- _Extract provided_:
□ □ □ □ □

Matthias Pintscher, a leading composer of his generation, conducted the Deutsche Symphonie Orchester Berlin at this weekend's Ultraschall festival.

Thomas Ernst /rbb

Berlin's Ultraschall Festival for new music, this year in its 14th iteration, took on an ambitiously broad scope.

The program dedicated itself to reviving classics of the avant-garde while exploring new roads in the European music scene, opening an unresolved view into the stylistic plurality and fragmentation that defines the landscape of post-modern and contemporary developments.

American legends John Cage, this year celebrating his centenary, and Morton Feldman received slight emphasis alongside 20th-century European essentials such as Luigi Nono and Karlheinz Stockhausen.

Jean Barraqué, one of France's most prominent champions of serialism, received a thorough revisiting, including the performance of unfinished works which have been edited posthumously.

The festival, hosted by RBB Kulturradio and Deutschlandradio Kultur from January 21-29th, gave equal weight to today's upcoming talent, from the Swiss, New York-based composer Oscar Bianchi to the Berliner Sarah Nemtsov, whose staged cycle "A Long Way Away" received its world premiere.

The boundaries between theater and concert performance have been eroded steadily since the second half of the 20th century, not always to convincing effect. Nemtsov's cycle consists of musical responses to texts by Marcel Proust, Walter Benjmain, W.G. Sebald, whose writings are infused with haunting nostalgia.

Against a minimalist yet surrealist stage design by Anna Peschke, Nemtsov's music at times succeeded at creating eerie sound worlds that crawled under your skin, from the whirring of tops under rattling teacups and the plucking of harp strings in "Laterna magica/Combray" to the clanking of suspended bedposts, bagpipes and clinking of typewriters in "Central Park/Manhattan or Landzunge/New Jersey."

Musicians of the Ensemble Adapter, led by Manuel Nawri, fleshed out their roles with conviction, although their deathly serious expressions often proved distracting. The unrenovated ballroom of Mitte's Sophiensäle provided an ideal setting, an immediate reminder of the disintegration alluded to by Sebald and Benjamin, although the memories captured by Nemtsov were more self-reflexive than socially encompassing.

Returning to a more traditional genre, the Quatuor Diotima gave a concert at the Radialsystem revealing the dramatic possibilities for string quartet, which carries a great deal of formal baggage for composers.

Recalling the innovation of Arnold Schönberg, who included a passage for soprano in his Second String Quartet, the German premiere of "La tenación de las sombras" by Alberto Posadas created an angst-ridden, neo-expressionist landscape in which the singer (Caroline Stein) fought to rise above a cruel outer world, the shadows of death that threaten to consume her.

□ □ □ □ □

- _Instruction A_:
In the festival review, who led the musicians of the Ensemble Adapter?

- _Data shown_:
□ □ □ □ □

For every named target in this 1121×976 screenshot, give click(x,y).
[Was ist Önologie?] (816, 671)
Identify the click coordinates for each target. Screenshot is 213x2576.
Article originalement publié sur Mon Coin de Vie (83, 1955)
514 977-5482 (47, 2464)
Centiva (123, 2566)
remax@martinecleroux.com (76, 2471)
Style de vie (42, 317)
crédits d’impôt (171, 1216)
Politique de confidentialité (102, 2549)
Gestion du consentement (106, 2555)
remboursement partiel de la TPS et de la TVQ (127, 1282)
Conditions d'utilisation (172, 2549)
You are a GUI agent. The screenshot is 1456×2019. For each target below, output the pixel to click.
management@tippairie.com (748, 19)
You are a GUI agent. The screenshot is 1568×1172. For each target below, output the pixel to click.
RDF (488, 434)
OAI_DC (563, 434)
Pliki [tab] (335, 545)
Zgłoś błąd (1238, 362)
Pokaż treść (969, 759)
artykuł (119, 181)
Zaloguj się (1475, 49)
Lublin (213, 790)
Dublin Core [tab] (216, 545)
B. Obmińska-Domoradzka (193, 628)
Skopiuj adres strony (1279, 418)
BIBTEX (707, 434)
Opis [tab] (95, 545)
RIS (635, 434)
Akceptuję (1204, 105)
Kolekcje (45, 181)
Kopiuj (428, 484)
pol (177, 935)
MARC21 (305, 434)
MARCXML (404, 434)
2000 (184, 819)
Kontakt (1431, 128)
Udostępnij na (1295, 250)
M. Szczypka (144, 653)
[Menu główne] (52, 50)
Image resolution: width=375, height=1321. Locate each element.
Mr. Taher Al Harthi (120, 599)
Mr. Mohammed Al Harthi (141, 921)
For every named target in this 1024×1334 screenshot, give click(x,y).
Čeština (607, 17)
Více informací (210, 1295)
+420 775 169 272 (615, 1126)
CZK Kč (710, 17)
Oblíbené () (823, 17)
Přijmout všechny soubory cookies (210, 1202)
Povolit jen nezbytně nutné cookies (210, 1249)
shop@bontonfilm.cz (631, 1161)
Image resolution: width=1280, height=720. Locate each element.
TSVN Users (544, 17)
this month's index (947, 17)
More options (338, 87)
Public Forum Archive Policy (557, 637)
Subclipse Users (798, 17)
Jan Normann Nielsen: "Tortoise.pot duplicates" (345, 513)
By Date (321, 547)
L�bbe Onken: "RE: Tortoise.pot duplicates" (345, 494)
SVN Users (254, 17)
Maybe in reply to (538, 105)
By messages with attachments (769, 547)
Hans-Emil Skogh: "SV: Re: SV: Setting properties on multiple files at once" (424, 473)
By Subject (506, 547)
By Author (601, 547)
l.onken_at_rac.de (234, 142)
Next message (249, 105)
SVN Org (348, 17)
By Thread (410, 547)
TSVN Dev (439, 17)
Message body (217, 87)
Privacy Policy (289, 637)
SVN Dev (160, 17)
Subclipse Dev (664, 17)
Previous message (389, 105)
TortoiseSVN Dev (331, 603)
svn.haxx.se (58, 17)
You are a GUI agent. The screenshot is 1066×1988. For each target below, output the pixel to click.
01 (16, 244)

□ □ □ □ □

- _Instruction B_:
Rewrite the stretch of entries from the line containing "CZK Kč (710, 17)" through the end of the entries, requests included, shifting every coordinate value up by 57.

- _Written response A_:
Manuel Nawri

- _Written response B_:
CZK Kč (767, 74)
Oblíbené () (880, 74)
Přijmout všechny soubory cookies (267, 1259)
Povolit jen nezbytně nutné cookies (267, 1306)
shop@bontonfilm.cz (688, 1218)
Image resolution: width=1280, height=720. Locate each element.
TSVN Users (601, 74)
this month's index (1004, 74)
More options (395, 144)
Public Forum Archive Policy (614, 694)
Subclipse Users (855, 74)
Jan Normann Nielsen: "Tortoise.pot duplicates" (402, 570)
By Date (378, 604)
L�bbe Onken: "RE: Tortoise.pot duplicates" (402, 551)
SVN Users (311, 74)
Maybe in reply to (595, 162)
By messages with attachments (826, 604)
Hans-Emil Skogh: "SV: Re: SV: Setting properties on multiple files at once" (481, 530)
By Subject (563, 604)
By Author (658, 604)
l.onken_at_rac.de (291, 199)
Next message (306, 162)
SVN Org (405, 74)
By Thread (467, 604)
TSVN Dev (496, 74)
Message body (274, 144)
Privacy Policy (346, 694)
SVN Dev (217, 74)
Subclipse Dev (721, 74)
Previous message (446, 162)
TortoiseSVN Dev (388, 660)
svn.haxx.se (115, 74)
You are a GUI agent. The screenshot is 1066×1988. For each target below, output the pixel to click.
01 (73, 301)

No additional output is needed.